Gods and the One God. Christian Theology in the Graeco-Roman WorldWritten by Robert Grant Reviewed By Gerald Bray
Professor Grant’s latest book is one of the first in a promising new SPCK series which is designed to make the fruits of current theological research more readily accessible to the student and interested layman. The author is a well-known authority on the early church period, with a reputation for clear and attractive writing which is fully maintained in the present volume.
The book is divided into three parts, of which the first deals with the relationship between the early Christians, and especially the apostle Paul, and the pagan gods. The second part goes on to describe the nature of popular paganism, whilst the third concerns itself with basic doctrines and the origins of Christian theology.
In the first two sections, the main point of interest for most people will be the detailed discussion of paganism, which includes many facts and anecdotes to illustrate what popular, pre-Christian religion was like. Here Professor Grant takes what amounts to a sociological approach to religion, in so far as this can be done for the ancient world, and the result is quite fascinating. Many students who perhaps have only a vague knowledge of Graeco-Roman paganism will benefit enormously from these chapters, which are easy to read and consult, thanks to a liberal use of sub-headings!
The third part, which concerns itself with the philosophical challenge to Christianity and the church’s response to it, is less satisfactory than the first two. The anecdotal approach does not suit the subject matter in the same way, and the author does not have the space to develop his theme adequately. The result is that the beginner is likely to get confused among the names and theories which are put forward here in rapid succession. Particularly unsatisfactory is the impression, given towards the end, that Christian theology represented a compromise takeover of the pagan philosophical inheritance.

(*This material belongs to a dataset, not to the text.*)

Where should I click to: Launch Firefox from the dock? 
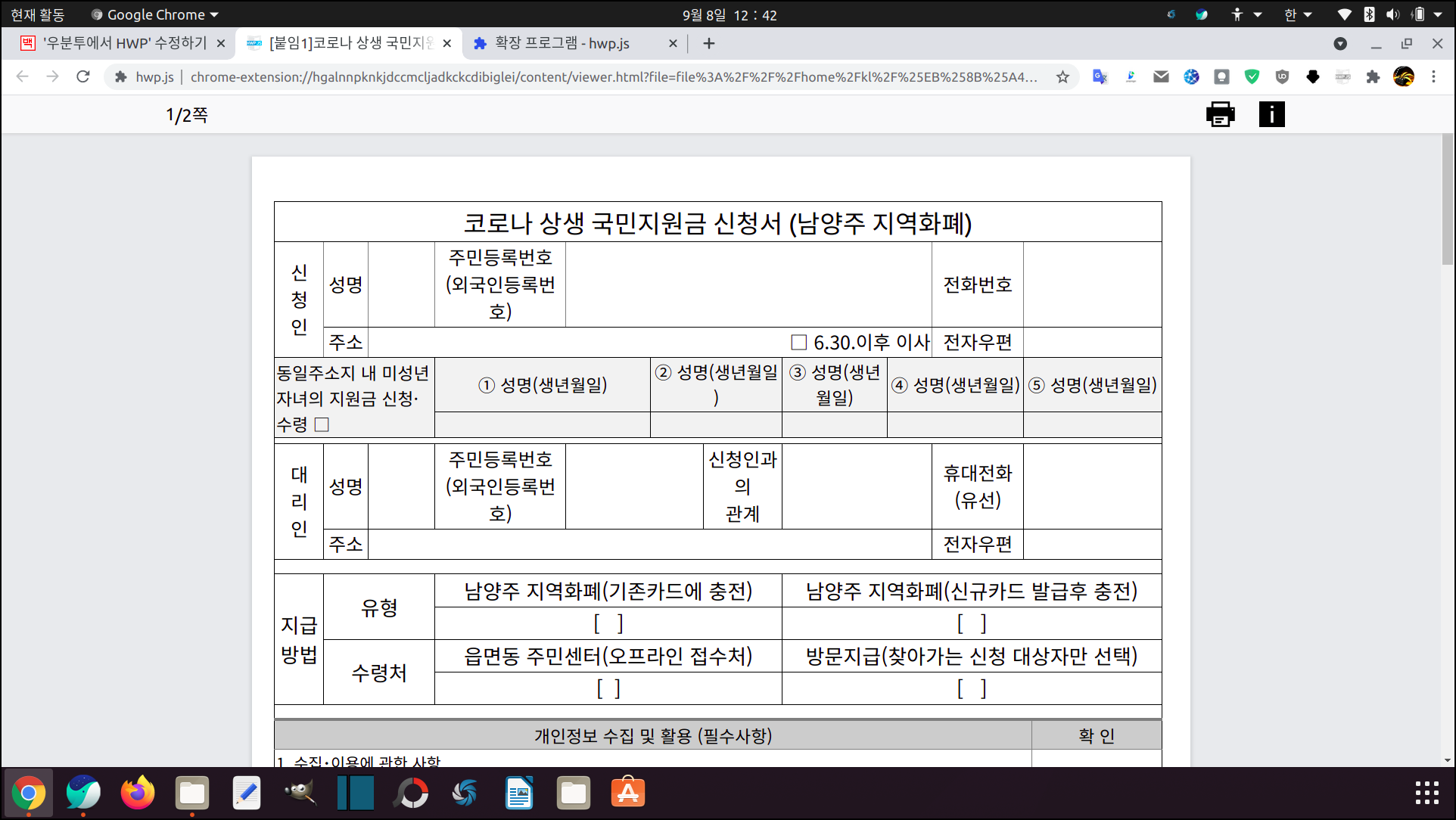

That the early Christians were influenced by the latter is hardly to be doubted, but Professor Grant’s analysis borders on syncretism and must, I think, be balanced by an awareness that Christians rejected the philosophers—and were in turn rejected by them! The hostility of the ancient world to the new faith is consistently played down, with the result that the final picture is distorted. On the other hand, Grant rejects the extreme liberalism of Harnack and Bauer, preferring to see the growth of Christian theology more in terms of a continuous, logical development than in terms of increasing corruption of the gospel.

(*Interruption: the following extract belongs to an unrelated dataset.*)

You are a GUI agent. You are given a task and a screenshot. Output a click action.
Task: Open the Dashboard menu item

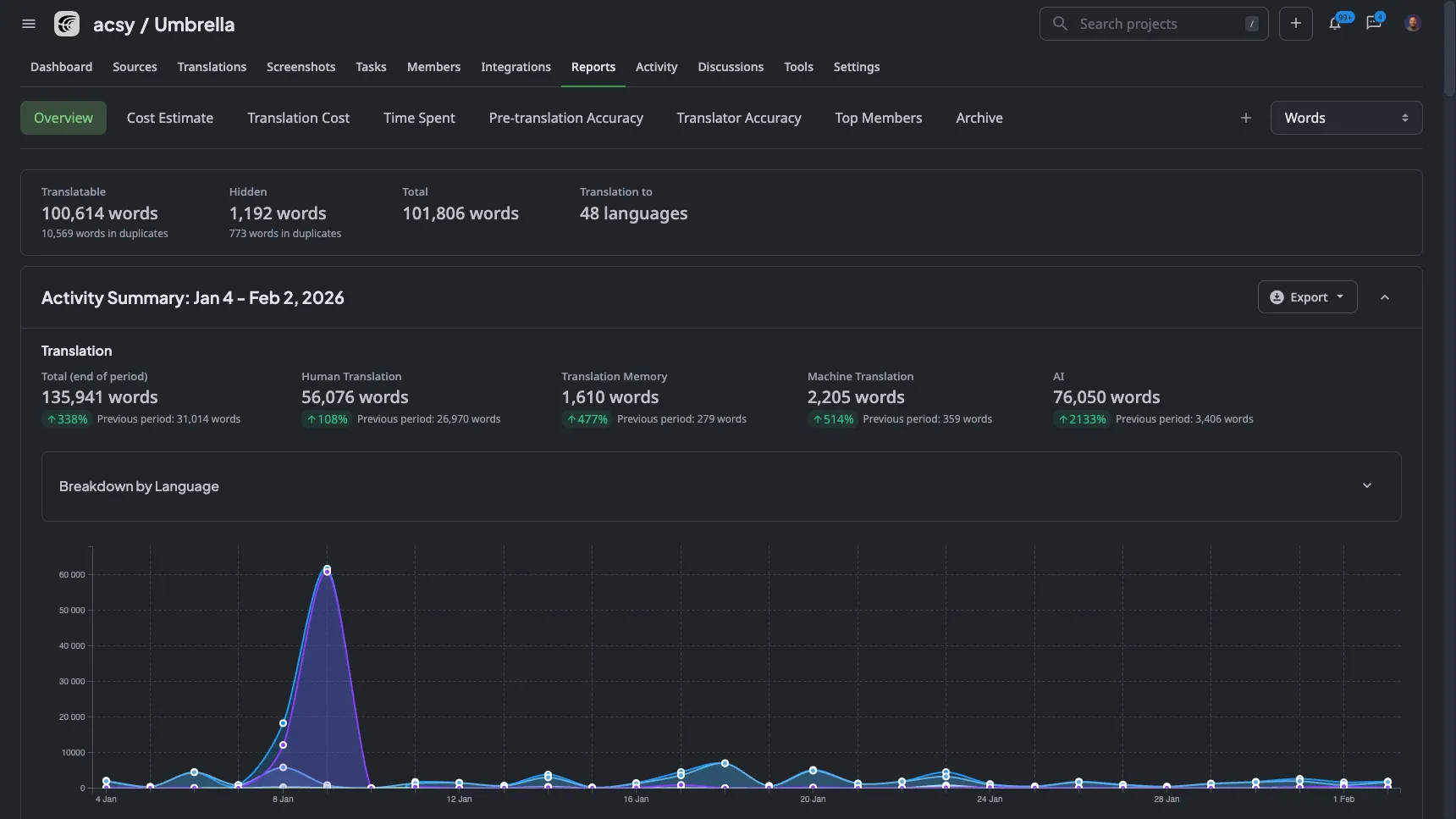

The list of books for further reading, at the end, gives the impression that the first two parts have been more carefully thought out and researched than the third part, which may help to explain why it is unsatisfactory. Grant’s reliance on and general recommendation of J. N. D. Kelly’s classic studies must be followed by the student who reads this book, if an adequate picture of this particular theme is to be had.
Gerald Bray is research professor of divinity at Beeson Divinity School in Birmingham, Alabama, where he teaches history and doctrine. He is a minister in the Church of England and the editor of the Anglican theological journal Churchman.